3Q profit rise driven by higher oil and gas price realization
The 31% YoY rise in 3Q recurring profit is driven by higher oil and gas price. OIL’s
gas price more than doubled YoY to US$4.2/mmbtu. OIL’s 3Q oil price net of
subsidy, at US$67.1/bbl, is 14% YoY higher. In rupee terms, its 3Q oil price is
10% YoY higher. 3Q profit of OIL is 17% lower than expected by us mainly due to
its oil & gas sales volumes being lower than expected. 3Q oil sales volume is up
1% YoY while gas volume is 1% YoY lower. We expected stronger volume rise.

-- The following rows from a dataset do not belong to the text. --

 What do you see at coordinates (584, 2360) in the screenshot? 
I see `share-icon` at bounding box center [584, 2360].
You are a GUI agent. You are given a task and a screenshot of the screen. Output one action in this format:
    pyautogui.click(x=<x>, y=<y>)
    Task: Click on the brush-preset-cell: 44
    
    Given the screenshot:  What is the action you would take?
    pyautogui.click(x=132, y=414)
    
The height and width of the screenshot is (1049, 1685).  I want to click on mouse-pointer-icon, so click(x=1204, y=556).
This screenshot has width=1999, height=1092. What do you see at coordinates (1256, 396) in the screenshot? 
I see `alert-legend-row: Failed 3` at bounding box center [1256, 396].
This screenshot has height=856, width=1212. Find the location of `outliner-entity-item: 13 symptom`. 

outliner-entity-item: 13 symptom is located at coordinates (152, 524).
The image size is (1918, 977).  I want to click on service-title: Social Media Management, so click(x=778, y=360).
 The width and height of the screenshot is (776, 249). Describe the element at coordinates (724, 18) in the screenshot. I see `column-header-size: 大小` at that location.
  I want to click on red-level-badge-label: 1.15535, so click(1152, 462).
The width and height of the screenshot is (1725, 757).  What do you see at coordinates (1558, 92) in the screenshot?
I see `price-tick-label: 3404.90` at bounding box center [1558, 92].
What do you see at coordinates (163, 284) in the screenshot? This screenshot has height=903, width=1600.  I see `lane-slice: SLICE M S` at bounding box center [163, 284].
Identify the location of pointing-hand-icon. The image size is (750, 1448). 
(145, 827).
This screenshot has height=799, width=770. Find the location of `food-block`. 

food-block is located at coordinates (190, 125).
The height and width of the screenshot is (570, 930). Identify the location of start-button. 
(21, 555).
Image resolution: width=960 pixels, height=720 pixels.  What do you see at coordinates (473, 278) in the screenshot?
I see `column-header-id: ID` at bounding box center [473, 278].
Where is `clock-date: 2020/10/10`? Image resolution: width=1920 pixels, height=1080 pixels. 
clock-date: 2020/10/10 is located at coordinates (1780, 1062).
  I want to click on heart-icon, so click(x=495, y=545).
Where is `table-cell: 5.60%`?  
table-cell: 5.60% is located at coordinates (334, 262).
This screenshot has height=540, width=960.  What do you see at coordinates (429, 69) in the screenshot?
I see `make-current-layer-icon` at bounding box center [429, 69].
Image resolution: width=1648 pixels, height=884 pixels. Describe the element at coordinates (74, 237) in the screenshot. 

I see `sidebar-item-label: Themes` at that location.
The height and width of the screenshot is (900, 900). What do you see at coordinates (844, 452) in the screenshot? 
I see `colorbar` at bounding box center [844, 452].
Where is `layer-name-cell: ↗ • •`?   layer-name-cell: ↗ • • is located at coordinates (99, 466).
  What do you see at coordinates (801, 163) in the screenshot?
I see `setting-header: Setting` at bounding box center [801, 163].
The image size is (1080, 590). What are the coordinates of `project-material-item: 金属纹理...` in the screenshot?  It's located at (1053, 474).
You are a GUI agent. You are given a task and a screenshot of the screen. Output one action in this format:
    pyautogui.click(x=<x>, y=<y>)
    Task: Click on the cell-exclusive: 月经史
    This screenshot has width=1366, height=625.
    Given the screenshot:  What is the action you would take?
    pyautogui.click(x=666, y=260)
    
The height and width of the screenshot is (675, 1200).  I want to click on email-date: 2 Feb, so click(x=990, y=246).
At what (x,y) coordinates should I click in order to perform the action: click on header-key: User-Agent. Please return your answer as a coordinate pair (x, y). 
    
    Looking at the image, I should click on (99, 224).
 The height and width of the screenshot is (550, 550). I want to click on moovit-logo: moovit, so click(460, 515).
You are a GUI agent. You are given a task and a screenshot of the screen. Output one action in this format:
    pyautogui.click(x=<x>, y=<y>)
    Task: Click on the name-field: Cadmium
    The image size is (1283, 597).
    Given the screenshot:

3Q net oil price at US$67.1/bbl, up 14% YoY and 6% QoQ
OIL’s 3Q oil price net of subsidy, at US$67.1/bbl is 14% YoY higher than
US$58.8/bbl in 3Q FY10 and 6% QoQ higher than US$63.2/bbl in 2Q FY11. OIL’s
net oil price was US$49.7/bb in 1Q FY11. It is up sharply to US$63-67/bbl in 2Q
and 3Q due to decline in subsidy following hefty fuel price hikes in June 2010.  
FY11E earnings kept unchanged; 21% YoY rise expected
To achieve our FY11 profit estimate, OIL’s 4Q profit (Rs8bn) would have to be
91% YoY higher on the low base of 4Q FY10 and 9% QoQ lower. Strong YoY
jump in 4Q earnings appears imminent driven by higher oil & gas price. We
expect OIL’s 4Q net oil price to be over US$65/bbl vis-à-vis US$53.3/bbl in 4Q
FY10. Thus we expect OIL’s FY11 profit to be over 20% YoY higher and hence
have kept our FY11 estimate, implying 21% YoY rise, unchanged.


Price objective basis & risk
Oil India Ltd (XLCRF)
Our sum-of-the-parts PO of Rs1,598 includes the DCF value of its 2P reserves
(Rs1,113), best-case resources (Rs18) and exploration upside (Rs64). It also
includes net cash (Rs354), value of the product pipeline on an EV/EBITDA basis
(Rs28) and investments at cost (Rs20). We have used a WACC of 13.6pct to
calculate DCF value. The DCF value is based on a long-term Brent price forecast
of US$85/bbl. However, given our subsidy assumptions, the PO is effectively
based on oil price realization net of subsidy of US$63.5/bbl. We think that DCF is
the most appropriate measure to value E&P assets. Downside risks are (1)
Standard oil and gas industry operating risks, which include exploration,
development and production risks, oil price fluctuations, currency risk and reserve
estimation, (2) sovereign risks, which include changes in the government and/or
policies (e.g., withdrawal of the tax holiday), which may have a direct impact on
the business, cash flow and profit, (3) OIL's subsidy hit being higher than
assumed by us, (4) terrorist attacks in North East India, causing significant
damage to OIL's installations and facilities. Upside risks are: (1) Reforms that
permanently reduce or eliminate OIL's subsidy hit, (2) Large oil or gas discovery
leading to significant reserve and value accretion.